The Brandon courthouse. (File)
Family and friends filled the gallery, some breaking into quiet sobs or wiping their tears with tissues, as Finnbogason read from the statements.
Ernest Blacksmith Jr. previously pleaded guilty to manslaughter in the stabbing death of 30-year-old Aimee-Jo Antoine on Sioux Valley Dakota Nation in 2022.
Blacksmith was initially charged with second-degree murder but pleaded guilty to the lesser charge on the first day of his trial in May 2025.
After Blacksmith pleaded guilty, the Crown detailed facts behind the guilty plea, reading from an agreed statement of facts.
On Nov. 19, 2022, Aimee-Jo, Blacksmith and other family, including Penny, were drinking together. Penny eventually went to bed, leaving the siblings alone.
She later awoke to the sound of screaming, and when she went to see what happened, she saw Aimee-Jo on the couch with her legs positioned in front of her and Blacksmith with a knife in his hand, yelling at her.

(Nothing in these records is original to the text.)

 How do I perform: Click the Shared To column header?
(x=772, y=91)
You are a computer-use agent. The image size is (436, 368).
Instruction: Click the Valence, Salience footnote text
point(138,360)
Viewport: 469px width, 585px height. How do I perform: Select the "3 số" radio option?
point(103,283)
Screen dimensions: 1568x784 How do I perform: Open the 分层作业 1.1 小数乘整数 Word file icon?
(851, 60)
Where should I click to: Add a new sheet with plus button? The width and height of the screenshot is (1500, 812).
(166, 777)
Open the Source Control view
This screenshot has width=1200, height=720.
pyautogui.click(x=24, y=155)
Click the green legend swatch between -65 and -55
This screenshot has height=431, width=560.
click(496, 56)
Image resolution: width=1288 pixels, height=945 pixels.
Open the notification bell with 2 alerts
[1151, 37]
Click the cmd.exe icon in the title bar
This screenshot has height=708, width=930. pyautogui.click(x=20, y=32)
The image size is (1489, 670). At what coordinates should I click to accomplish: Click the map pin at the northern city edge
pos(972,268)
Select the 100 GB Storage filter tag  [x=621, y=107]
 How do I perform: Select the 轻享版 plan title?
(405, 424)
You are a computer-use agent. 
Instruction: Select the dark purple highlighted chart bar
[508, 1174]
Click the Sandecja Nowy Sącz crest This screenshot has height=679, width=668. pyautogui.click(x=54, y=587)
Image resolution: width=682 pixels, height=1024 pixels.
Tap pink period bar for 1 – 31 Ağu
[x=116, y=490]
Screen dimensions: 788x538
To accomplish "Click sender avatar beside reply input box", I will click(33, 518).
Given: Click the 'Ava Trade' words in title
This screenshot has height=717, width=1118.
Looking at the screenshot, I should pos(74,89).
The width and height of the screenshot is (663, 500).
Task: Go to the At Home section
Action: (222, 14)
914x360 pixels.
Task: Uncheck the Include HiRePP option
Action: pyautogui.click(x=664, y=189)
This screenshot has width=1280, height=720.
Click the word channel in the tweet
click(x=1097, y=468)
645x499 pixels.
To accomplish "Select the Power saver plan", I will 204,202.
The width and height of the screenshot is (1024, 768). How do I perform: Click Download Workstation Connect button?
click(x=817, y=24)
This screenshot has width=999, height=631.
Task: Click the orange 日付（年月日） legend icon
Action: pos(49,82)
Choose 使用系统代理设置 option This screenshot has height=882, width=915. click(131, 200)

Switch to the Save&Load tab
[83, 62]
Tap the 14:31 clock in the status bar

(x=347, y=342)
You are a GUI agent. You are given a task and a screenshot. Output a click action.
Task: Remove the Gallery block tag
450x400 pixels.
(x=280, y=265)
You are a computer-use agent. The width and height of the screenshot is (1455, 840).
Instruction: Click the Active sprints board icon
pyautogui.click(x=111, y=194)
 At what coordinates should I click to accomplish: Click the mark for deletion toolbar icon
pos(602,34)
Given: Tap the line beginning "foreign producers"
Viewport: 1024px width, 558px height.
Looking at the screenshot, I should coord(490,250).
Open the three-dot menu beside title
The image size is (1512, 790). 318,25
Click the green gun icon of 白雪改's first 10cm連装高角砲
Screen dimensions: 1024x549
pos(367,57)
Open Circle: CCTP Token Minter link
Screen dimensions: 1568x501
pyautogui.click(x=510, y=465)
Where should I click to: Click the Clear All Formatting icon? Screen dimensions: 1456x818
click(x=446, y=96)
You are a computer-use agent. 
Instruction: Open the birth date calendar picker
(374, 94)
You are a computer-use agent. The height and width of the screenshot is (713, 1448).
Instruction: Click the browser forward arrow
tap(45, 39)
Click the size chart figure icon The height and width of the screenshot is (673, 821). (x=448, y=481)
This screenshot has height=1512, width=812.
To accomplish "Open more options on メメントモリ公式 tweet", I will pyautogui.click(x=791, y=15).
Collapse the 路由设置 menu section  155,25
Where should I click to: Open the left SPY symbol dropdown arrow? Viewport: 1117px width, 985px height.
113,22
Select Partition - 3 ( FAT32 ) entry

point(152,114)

Penny positioned herself in front of Aimee-Jo, but Blacksmith stabbed his sibling in the legs multiple times while he yelled at both women.
When police arrived, the victim was unconscious on the floor and surrounded by blood. Emergency medical services also responded but couldn’t resuscitate Aimee-Jo. She was pronounced dead at 7:34 p.m.
After an autopsy, it was determined her cause of death was multiple sharp force injuries. She had stab wounds in each of her legs and her left shoulder.
The lawyers were scheduled to make submissions for an appropriate sentence on Friday. However, defence lawyer Shimon Segal messaged the Crown the night before that he would be unable to make the trip from Winnipeg because of forecasted road conditions.
Blacksmith’s sentencing hearing has been rescheduled for April 14. Since the family was already there for the hearing, the judge allowed the victim impact statements to be read.
Finnbogason read the statements on behalf of Penny and Kelly Antoine, the mother and sister of Blacksmith and Aimee-Jo. Blacksmith’s head hung low as he listened from the prisoner box.
Penny said it hurts too much to say or even hear her late daughter’s name. She said Blacksmith will have to live with what he’s done for the rest of his life, and she hopes he will be able to come home soon.
“I wish for him to come home so we, as a broken family, can start being together.”
Kelly, in her statement, said she and her sister were supposed to grow old together, but now, Aimee-Jo will never have that experience.
She recalled the days following Aimee-Jo’s death, cleaning up her blood and planning her funeral.
“For us to clean up the blood from this scene was very traumatizing. I never thought in my life I would have to do anything like that,” she said in her statement. “Planning her funeral was the very first time I had to plan for a funeral. I was scared.
“Seeing her lay in that box was the hardest thing I ever had to go through.”
Kelly said her sister was working on turning her life around and didn’t deserve to die the way she did. In the years since, she has wondered what Aimee-Jo’s last thoughts were.
“I’ve always been around to protect her. This time, I wasn’t even around to help her.”
She said while part of her wants Blacksmith to “go away,” another part of her doesn’t want him to, as she can still talk and laugh with him — something she can’t do with her sister anymore.
“You will always be my brother. I will always love you,” she said. “I hope you get away from here and go make a life for yourself.”